There have been many books claiming to know the secret to writing ‘blockbusters’ and ‘bestsellers’. I have problems with books like this for two reasons. First, it’s silly to think there is a checklist formula for success in any competitive field. Second, I’m always skeptical of people who know the secret to success in real estate, finances, or some other lucrative occupation but rather than practicing that secret themselves and getting rich that way, decide it’s a more effective use of their time to write a ‘how-to’ book on the subject. Hmmm…what’s wrong with this picture?
However, there are many books on writing where the author simply wants to pass on what they’ve learned after years of dedication to the craft. Some of these books are priceless and offer real gems for aspiring writers. Ever since Homer wrote the Iliad, people have wondered what makes a story compelling, fascinating, and memorable. Well, some people have spent a lifetime trying to figure that out. One of the things we know is that a great story causes the brain to create vivid pictures. So one of the keys to writing better is to understand how little scratches on a piece of paper, or, for that matter, electrical ink on a Kindle, can push those synaptic buttons in the mind.
In the course of trying to improve my writing, I have found three books of spectacular quality:
1. Strunk and White’s The Elements of Style. An all time classic. A hundred pages of clearly written pearls of writing wisdom.
2. The Book of Writing by Paula LaRocque. Two hundred forty pages. Amusing at times, and always insightful.
3. Keys to Great Writing by Stephen Wilbers. Two hundred sixty two pages of clear principles and great examples.
All three books make a point about the importance of verbs and how even descriptions of inanimate objects can come alive if tied to action. Wilbers’s book gives two versions of the same description from The Great Gatsby – one that doesn’t utilize the power of verbs to create images, and the other showing how a great writer like Fitzgerald chose to handle it. Version one:
“The lawn was expansive with sun-dials, and brick walls, and flower gardens. There were vines on the side of the house…”
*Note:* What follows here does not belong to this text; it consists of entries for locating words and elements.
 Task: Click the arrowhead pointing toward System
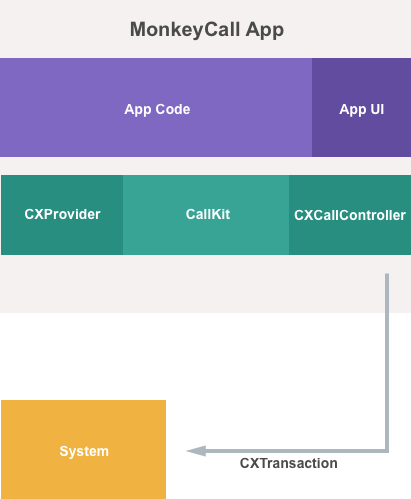(x=196, y=451)
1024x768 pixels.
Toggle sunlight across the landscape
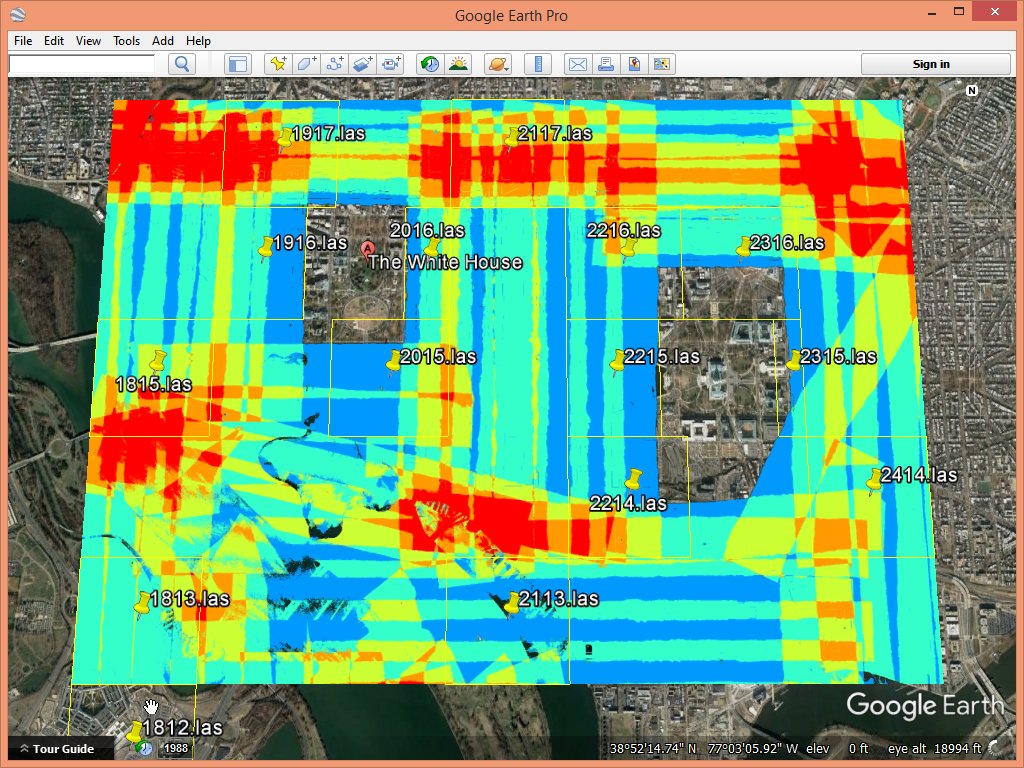458,64
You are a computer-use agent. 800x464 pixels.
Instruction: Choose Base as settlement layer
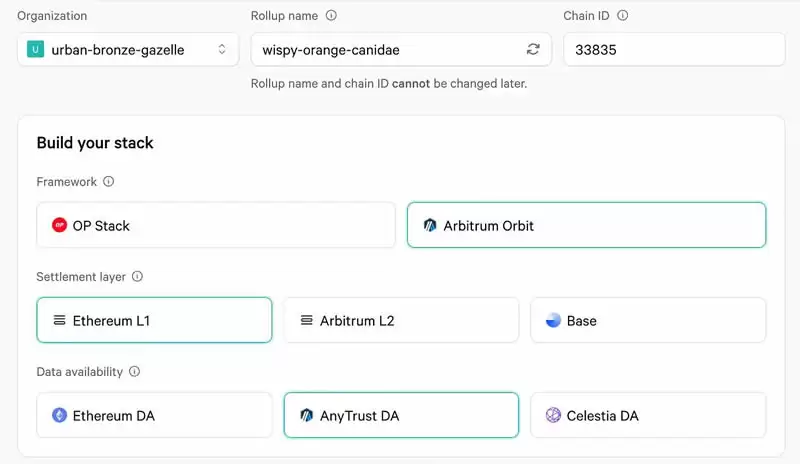[647, 321]
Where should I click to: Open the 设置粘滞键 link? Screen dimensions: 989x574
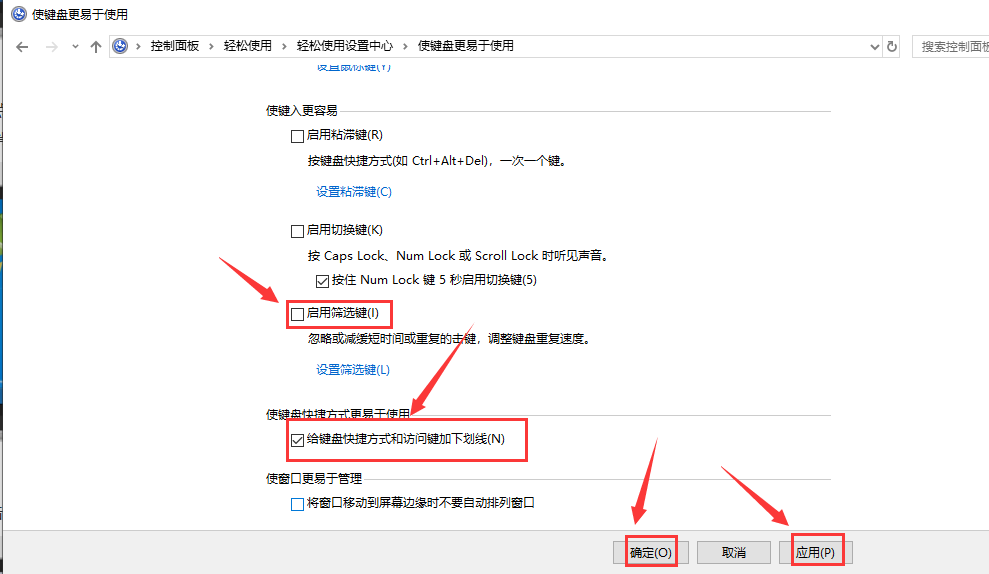[354, 191]
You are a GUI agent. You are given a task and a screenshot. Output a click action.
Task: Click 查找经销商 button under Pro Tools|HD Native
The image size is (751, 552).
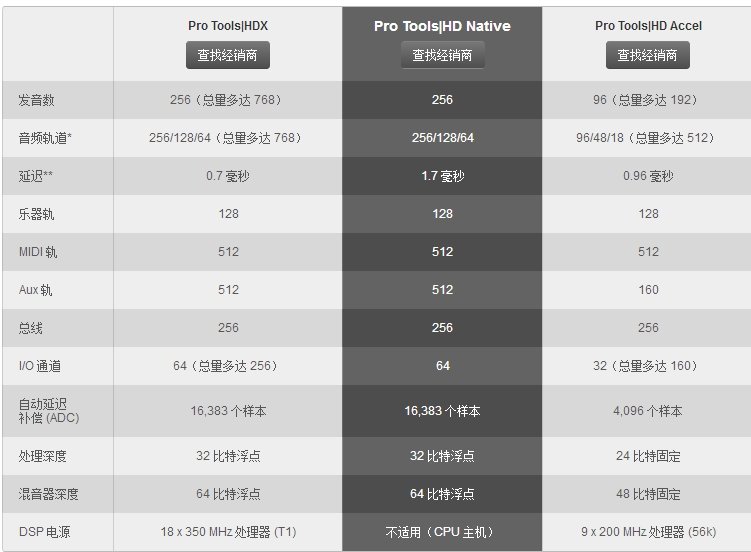point(442,55)
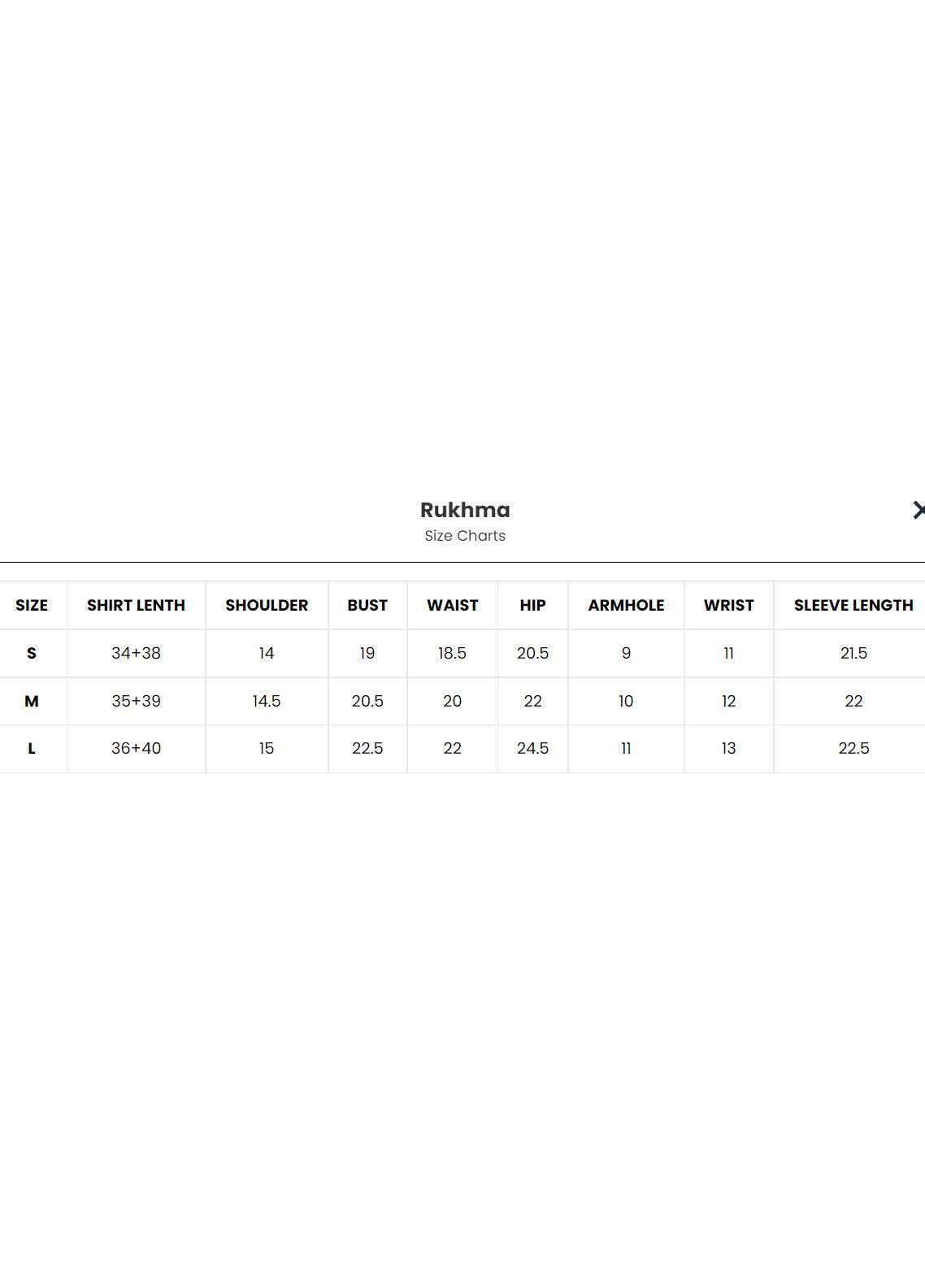Click the 14.5 shoulder value for medium
This screenshot has height=1288, width=925.
(267, 701)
“The lawn started at the beach and ran towards the front door for a quarter of a mile, jumping over sun-dials and brick walks and burning gardens – finally when it reached the house drifting up the side in bright vines as though from the momentum of its run.”
Notice the difference. Both versions use the same nouns, but Fitzgerald’s version adds verbs and action to the description and in so doing adds life, movement, and zest – and activates the brain.
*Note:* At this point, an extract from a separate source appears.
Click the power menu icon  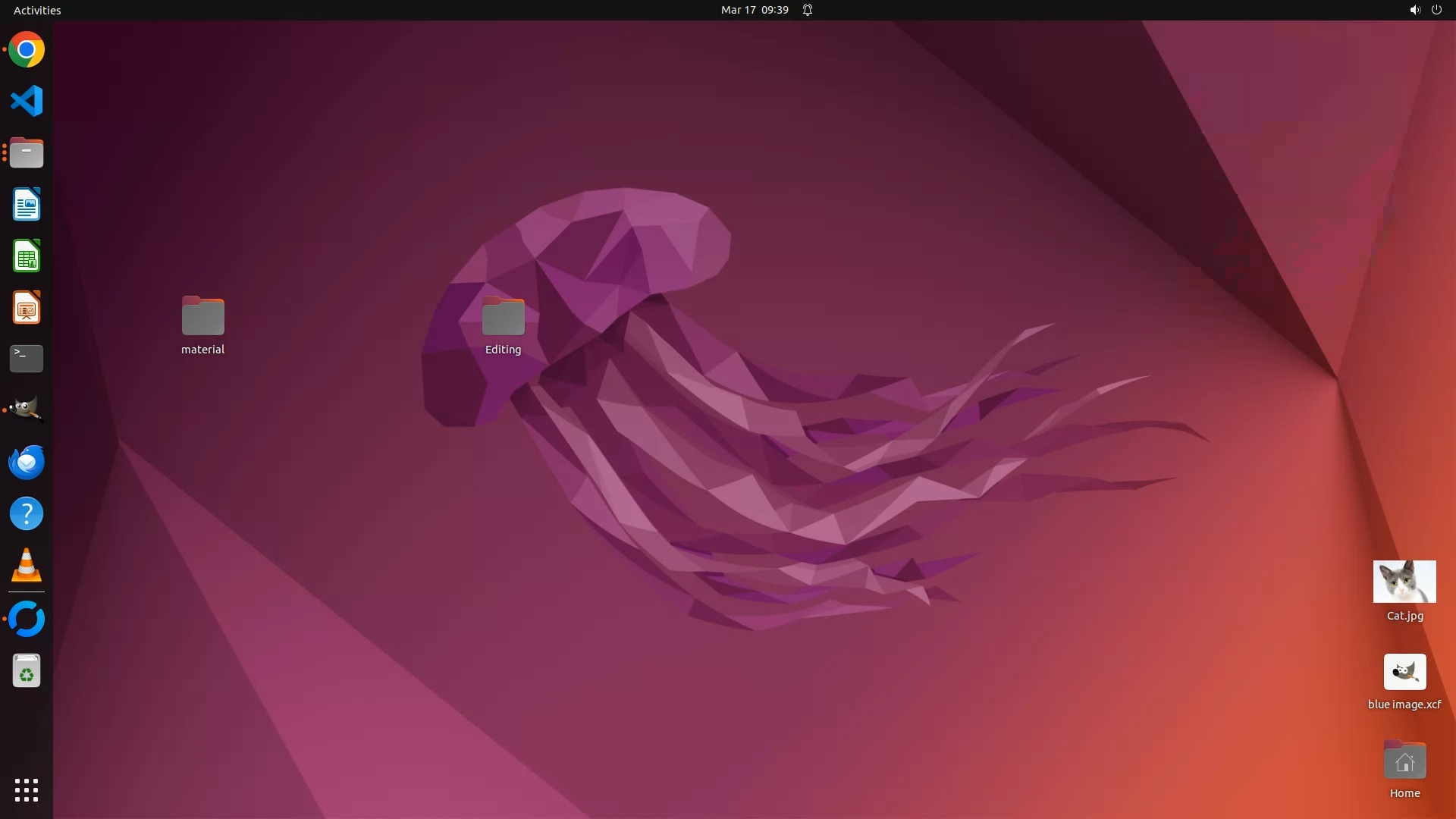click(x=1436, y=10)
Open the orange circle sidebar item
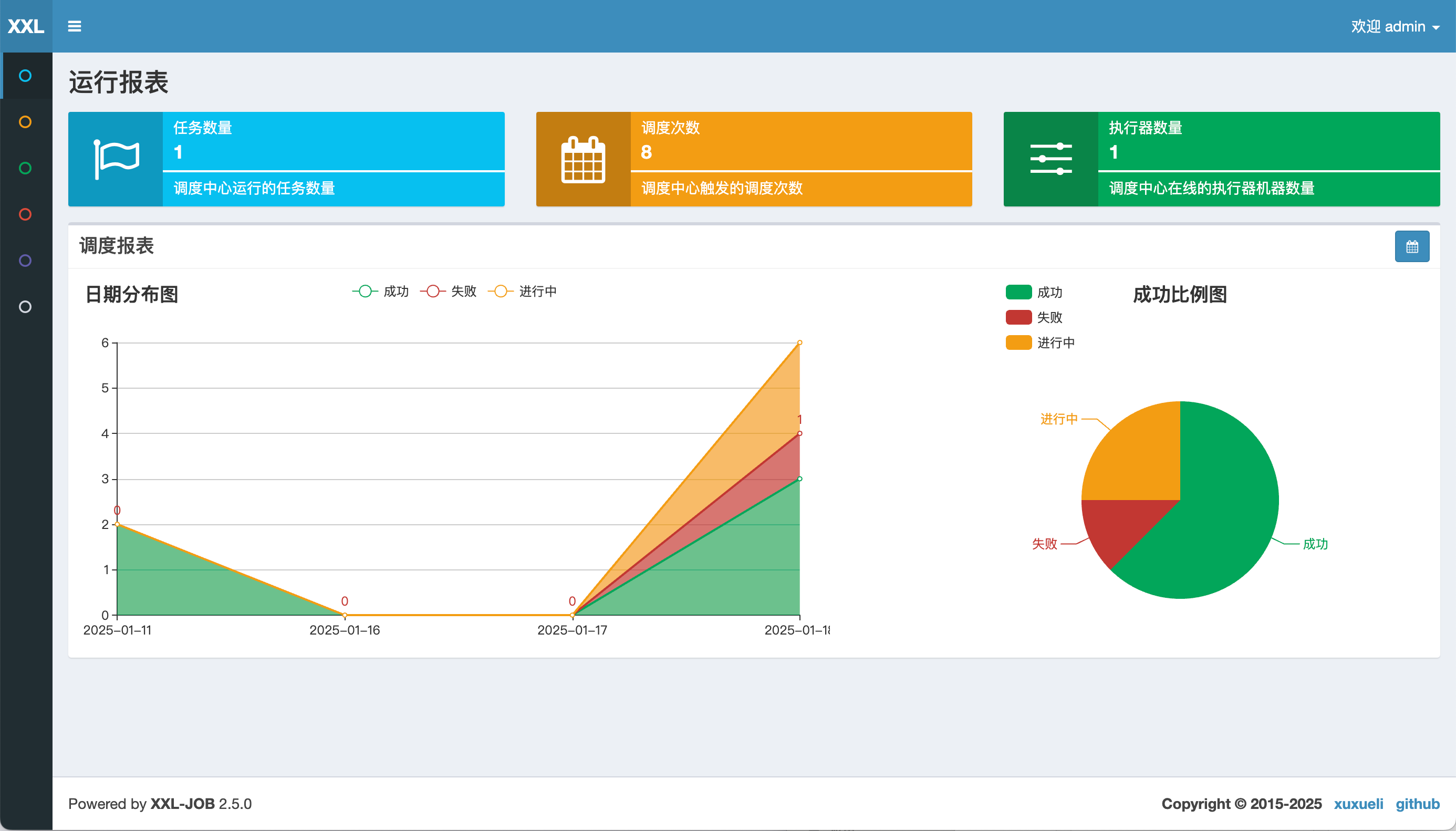Image resolution: width=1456 pixels, height=831 pixels. click(25, 121)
At the same time as I read this point in Wilbers book, I was also reading and immensely enjoying John LeCarre’s Tinker, Tailor, Soldier, Spy, and I was curious if LeCarre practiced this technique. I decided to look for it as I read. It wasn’t more than a few pages later, on page thirty-nine, that I came across this little gem:
“They had turned off the road and were passing over gravel. Black walls of foliage rose to either side, lights appeared, then a high porch, and the steepled outline of a rambling house lifted above the treetops. The rain had stopped, but as Smiley stepped into the fresh air he heard all around him the restless ticking of wet leaves.”
Now, here is the way a less skillful writer might have done it:
“The road was made of gravel. On either side were vines and branches. Up ahead there was a light and a large house with trees around it. The air was fresh and there were wet leaves on the ground.”
Notice the difference? It’s no wonder LeCarre is esteemed not just as a great thriller writer but as a great writer, period. In my next posting, it will be back to politics with a look at political attack ads.